- 2 and 1/2 cups (312g) all-purpose flour (spoon & leveled)*
- 2 Tablespoons baking powder (yes, Tablespoons!)
- 1 teaspoon salt
- very cold: 1/2 cup unsalted butter OR 6 Tbs lard
- 1 cup + 2 Tablespoons (270ml) cold buttermilk, divided
- 2 teaspoons honey
- optional for spreading: 2 Tablespoons melted butter + 1 Tablespoon honey
- Preheat oven to 425°F
- Place the flour, baking powder, and salt together in a large bowl. Stir combined.
- Add the cubed butter or lard and cut into the dry ingredients with a pastry cutter.
- Make a well in the center of the mixture. Pour 1 cup of buttermilk on top, then the honey. Stir everything together until just about combined– do not overwork the dough. The dough will look like shreds and be very crumbly.
- Turn the dough out onto a lightly floured work surface and gently mold it into a rough looking rectangle using your hands. Fold 4 times.

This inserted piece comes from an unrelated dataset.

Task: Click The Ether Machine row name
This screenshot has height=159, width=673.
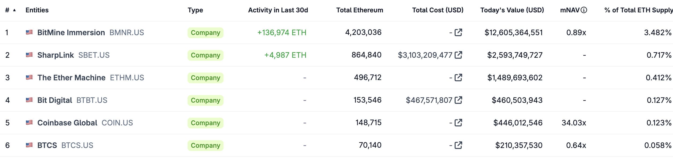Action: [x=71, y=78]
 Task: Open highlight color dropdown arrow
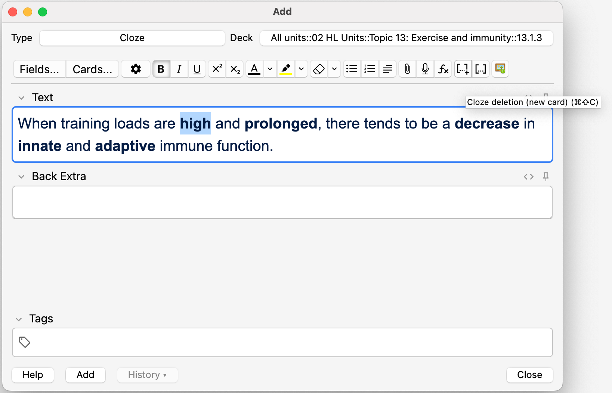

- Press until it’s about 3/4 inch thick and looks like you can make 8 three inch biscuits. Cut into 3-inch circles. Re-roll any scraps until you get those 8 biscuits. Arrange in a 10-inch cast iron skillet. Make sure they’re touching.
- Brush the tops with remaining buttermilk.
- Bake for 20-25 minutes or until biscuits are golden brown on top.
- Remove from the oven and, if desired, brush with melted butter and honey mixture. Enjoy warm.